Detrás de Marylith llegó un joven apuesto de ojos azules. Llevaba su pelo oscuro recogido con una coleta y una fina diadema alrededor de la frente. La luz de las antorchas se reflejó en las cadenas de oro que adornaban su túnica, con bordados de olas en los faldones.

-Hermana, creía que esto era una reunión importante-dijo ocupando su lugar con tranquilidad.

-Y yo creía que la ostentación nunca ha significado nada para nosotros, Ryhan-dijo Silvhia ofendida. Ya sabía que le vería en la reunión, pero aún así se crispó nada más verle- No han pasado ni diez días desde que enterramos a nuestro padre y tú ya te pones sus joyas.

-Bueno, bueno- intentó calmar Marduk las cosas- No hablemos de esas cosas ahora. Ahora que estamos todos podemos dar comienzo a la reunión. En primer lugar, el amarradero oeste necesita una reforma, la última tormenta hizo venir abajo todo un muro y murieron dos hombres.

-Mi padre se encargará de ellos-dijo la escuálida Marylith- Hay allí muchos barcos de su propiedad y le interesa mantener el comercio sin complicaciones.

Su voz le resultó a Silvhia algo desagradable, aún sin saber por qué. Era grave, pero la transformaba en un silbido al hablar tan bajo.

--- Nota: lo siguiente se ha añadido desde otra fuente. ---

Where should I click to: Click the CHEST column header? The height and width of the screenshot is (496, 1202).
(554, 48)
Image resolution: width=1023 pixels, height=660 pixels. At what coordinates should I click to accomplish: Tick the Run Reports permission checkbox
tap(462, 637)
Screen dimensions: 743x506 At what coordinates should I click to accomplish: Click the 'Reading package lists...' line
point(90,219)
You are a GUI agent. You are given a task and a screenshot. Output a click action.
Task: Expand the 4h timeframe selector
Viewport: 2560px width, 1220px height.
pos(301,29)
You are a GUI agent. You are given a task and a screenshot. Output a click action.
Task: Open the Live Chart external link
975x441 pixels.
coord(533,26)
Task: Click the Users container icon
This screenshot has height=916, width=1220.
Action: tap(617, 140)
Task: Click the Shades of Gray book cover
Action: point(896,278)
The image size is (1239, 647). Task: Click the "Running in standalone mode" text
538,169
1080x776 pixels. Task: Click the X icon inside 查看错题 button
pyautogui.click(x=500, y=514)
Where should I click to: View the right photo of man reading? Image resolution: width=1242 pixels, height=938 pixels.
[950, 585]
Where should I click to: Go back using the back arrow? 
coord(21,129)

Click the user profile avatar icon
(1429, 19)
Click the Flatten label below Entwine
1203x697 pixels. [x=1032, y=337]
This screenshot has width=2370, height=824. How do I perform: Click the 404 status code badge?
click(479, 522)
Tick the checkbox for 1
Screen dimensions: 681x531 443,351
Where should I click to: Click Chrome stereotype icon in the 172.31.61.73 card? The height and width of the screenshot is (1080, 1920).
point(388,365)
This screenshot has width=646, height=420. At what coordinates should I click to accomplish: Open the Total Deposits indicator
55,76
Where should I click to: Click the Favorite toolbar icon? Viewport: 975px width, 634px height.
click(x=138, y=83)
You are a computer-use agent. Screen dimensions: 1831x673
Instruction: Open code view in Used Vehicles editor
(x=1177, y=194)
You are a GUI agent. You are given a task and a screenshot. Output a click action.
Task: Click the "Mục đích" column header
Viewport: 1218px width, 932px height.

-Bien, pescadores y marineros lo agradecerán.

Un hombre, calvo y con la barba teñida de un azul oscuro, levantó la mano y pidió turno para hablar.

-Mis calles necesitan protección, esta semana han asaltado cinco comercios.

-Si son tus calles…Son tu problema-comentó con indiferencia una mujer rubia con aspecto de niña.

-Serían mis problemas si se tratasen de vulgares ladrones de mi barrio, pero la gente habla de una pequeña banda organizada…

-Si al menos no tuvieses tantas prostitutas en las calles…-atacó Marylith con un viperino susurro.

Silvhia suspiró y se dejó resbalar ligeramente en el asiento. Los demás empezaron a lanzarse pullas y el ambiente se tornó tenso y violento. Buscó la mirada de Marduk pero sólo mecía la cabeza en gesto de decepción. Su hermano, al otro lado, sonreía con los brazos cruzados.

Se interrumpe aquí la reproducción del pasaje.